The other day I was looking at biscuit cutters on Amazon. Today, the sidebar ad on the SD was from Amazon, featuring. . .wait for it. . .biscuit cutters! Tracking or coincidence?
Think cookies, not biscuits.
The longer I use computers, the less I understand about them, it seems. Another thing: why am I seeing ads on one computer, but not on the other? I thought paid members don’t get ads.
Ad networks work with stores to communicate via cookies, small files stored on your computer that track your browsing history. They noted what you shopped for on Amazon and wrote it out in the cookies. When serving up ads on SDMB they use that information to target appropriate ads to you.
I see. Well, it’s a sure-fire way to make sure I don’t buy from them.
Why not? I searched for marine GPS system one day, and two weeks later the best deal was from an actual ad driven by cookies.
An ad! RUN FOR YOUR LIVES!!!
Run; don’t walk!
You know it’s an ad… right?

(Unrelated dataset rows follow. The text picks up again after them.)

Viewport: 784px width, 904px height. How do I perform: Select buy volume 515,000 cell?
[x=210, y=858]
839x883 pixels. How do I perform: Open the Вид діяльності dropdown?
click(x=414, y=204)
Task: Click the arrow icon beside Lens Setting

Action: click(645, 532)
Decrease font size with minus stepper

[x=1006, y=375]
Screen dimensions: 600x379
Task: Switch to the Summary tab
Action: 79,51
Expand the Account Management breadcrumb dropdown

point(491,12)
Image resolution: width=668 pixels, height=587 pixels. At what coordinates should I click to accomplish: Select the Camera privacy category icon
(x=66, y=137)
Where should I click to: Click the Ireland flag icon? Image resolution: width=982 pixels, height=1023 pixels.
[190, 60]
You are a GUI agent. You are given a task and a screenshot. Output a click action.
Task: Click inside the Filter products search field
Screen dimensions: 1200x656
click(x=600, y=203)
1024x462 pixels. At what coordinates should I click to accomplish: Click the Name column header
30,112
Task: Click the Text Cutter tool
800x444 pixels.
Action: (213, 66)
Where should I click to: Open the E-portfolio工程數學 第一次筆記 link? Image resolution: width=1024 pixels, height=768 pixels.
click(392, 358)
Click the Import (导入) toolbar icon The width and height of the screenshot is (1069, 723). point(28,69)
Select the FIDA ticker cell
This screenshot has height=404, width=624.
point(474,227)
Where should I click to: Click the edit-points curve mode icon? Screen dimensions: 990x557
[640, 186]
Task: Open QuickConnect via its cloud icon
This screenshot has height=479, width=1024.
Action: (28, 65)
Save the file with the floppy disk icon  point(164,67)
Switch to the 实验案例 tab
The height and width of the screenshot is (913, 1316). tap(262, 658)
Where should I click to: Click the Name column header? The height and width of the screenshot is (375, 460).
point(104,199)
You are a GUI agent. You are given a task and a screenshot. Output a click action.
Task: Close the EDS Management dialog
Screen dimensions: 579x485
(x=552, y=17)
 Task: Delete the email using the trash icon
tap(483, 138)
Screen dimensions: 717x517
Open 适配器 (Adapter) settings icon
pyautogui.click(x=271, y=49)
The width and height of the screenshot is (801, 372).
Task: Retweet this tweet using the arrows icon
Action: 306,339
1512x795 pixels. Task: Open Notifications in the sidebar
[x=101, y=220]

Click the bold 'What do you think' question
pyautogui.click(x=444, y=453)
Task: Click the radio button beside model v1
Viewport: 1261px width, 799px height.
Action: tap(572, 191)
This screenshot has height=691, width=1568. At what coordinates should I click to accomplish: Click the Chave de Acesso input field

Not AIDS?
Because it presumes that I’m too stupid to search for myself, or that prompting me about it will cause me to immediately go buy it from them because I’m just that brainless and gullible. I had already looked at those items and rejected them as being too small for my needs. It’s also creepy.
They are trying to serve you with ads that are relevant. Your browsing history is a great way to do so, especially if you are shopping. While you may have searched for deals, personalized ads can offer you deals that you couldn’t otherwise get, or that haven’t been advertised yet, or that you just haven’t found.
If you find it creepy, turn off cookies or block them from URLs that you don’t want. You are in control of what data is stored for advertisers.
It’s called retargeting
I think it’s an example of something that works but triggers an irrational, intangible fear.
Guess you wouldn’t be too happy, ChefGuy, if you were one of those Mac users that Orbitz identifies as a Mac user (and a big spender, since Mac users spend more on lodging) and targets the most expensive travel arrangements to!
I’m guessing you would not like that.
i go to certain parts sites and for the next two weeks the ads for that place come up frequently.
It’s black magic and pure evil.
Seriously… aren’t targeted ads better than miscellaneous ones?
Is it possible you’re not logged in on the other computer?
Firefox has a “render like you’re in IE” button on the lower right corner of the window. I’ve been known to click that by accident. Then all of a sudden I’m getting ads (which I don’t normally get). Presumably it can’t tell that it’s already logged in because the cookies are handled differently? Might it be something like that?
One thing that may or may not make you feel better is that even though you were on SD when these ads appeared, SD actually doesn’t know anything about the content of those ads. It’s not like Amazon somehow shared info about you with SD and told it “hey, it’s that Chefguy, show him this ad for us”. It’s more like SD just allowed a place for Amazon to show ads and since you had an Amazon cookie, Amazon was able to target you directly in that space provided by SD.
Unless there’s something wrong in my understanding of how it works. But I don’t think so.
It’s not a really big deal; it just surprised me. I normally never even notice ads, but happened to glance over and see something I’d just looked at within the last couple of days on Amazon. Ads on the screen are like ads in the newspaper, which I also almost never look at.
The only piece missing is that the ad space might not be Amazon’s. There are ad networks and publishers and brokers that dice and slice the ad space, serving what ads will generate the most money for them. The cookie might not be Amazon’s, but a 3rd party that collects data from websites via a number of different means.
Ok, but if he got the cookie by looking at something on amazon.com, then surely the cookie is an amazon.com cookie. If that were the case, if the ad iframe was from an ad network and not amazon.com, then the browser wouldn’t send the cookie … so the ad network would then not get any info about his amazon browsing history, no?